- What is required
Find where "Instruction: Open the Edit menu" occurs in the data below, and retype that line and every later line exactly.

Data records START

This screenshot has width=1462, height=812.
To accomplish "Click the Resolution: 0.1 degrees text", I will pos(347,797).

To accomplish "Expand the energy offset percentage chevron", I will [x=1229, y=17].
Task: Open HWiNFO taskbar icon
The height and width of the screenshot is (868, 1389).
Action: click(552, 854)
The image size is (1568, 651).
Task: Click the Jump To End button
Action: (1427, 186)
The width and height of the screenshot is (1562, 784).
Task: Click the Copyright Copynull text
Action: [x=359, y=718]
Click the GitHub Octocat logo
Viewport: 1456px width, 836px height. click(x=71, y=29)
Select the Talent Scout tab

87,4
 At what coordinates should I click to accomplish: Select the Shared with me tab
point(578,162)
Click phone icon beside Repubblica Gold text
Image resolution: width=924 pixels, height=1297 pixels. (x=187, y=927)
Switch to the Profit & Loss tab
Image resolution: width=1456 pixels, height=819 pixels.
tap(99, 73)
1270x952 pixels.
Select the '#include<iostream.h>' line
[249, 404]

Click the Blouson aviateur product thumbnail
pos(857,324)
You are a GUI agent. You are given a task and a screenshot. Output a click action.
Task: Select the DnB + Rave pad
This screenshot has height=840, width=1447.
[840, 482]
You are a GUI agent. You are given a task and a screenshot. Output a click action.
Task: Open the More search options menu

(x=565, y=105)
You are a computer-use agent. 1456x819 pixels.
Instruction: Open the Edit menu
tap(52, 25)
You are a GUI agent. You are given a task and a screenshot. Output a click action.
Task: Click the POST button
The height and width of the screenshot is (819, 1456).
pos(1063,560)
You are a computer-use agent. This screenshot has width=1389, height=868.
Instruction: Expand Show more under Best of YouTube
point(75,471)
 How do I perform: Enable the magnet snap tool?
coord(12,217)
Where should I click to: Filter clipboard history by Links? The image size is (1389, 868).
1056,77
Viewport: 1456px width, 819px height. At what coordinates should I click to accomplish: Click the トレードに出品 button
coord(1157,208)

Data records END

- The completed task
Instruction: Open the Edit menu
tap(52, 25)
You are a GUI agent. You are given a task and a screenshot. Output a click action.
Task: Click the POST button
The height and width of the screenshot is (819, 1456).
pos(1063,560)
You are a computer-use agent. This screenshot has width=1389, height=868.
Instruction: Expand Show more under Best of YouTube
point(75,471)
 How do I perform: Enable the magnet snap tool?
coord(12,217)
Where should I click to: Filter clipboard history by Links? The image size is (1389, 868).
1056,77
Viewport: 1456px width, 819px height. At what coordinates should I click to accomplish: Click the トレードに出品 button
coord(1157,208)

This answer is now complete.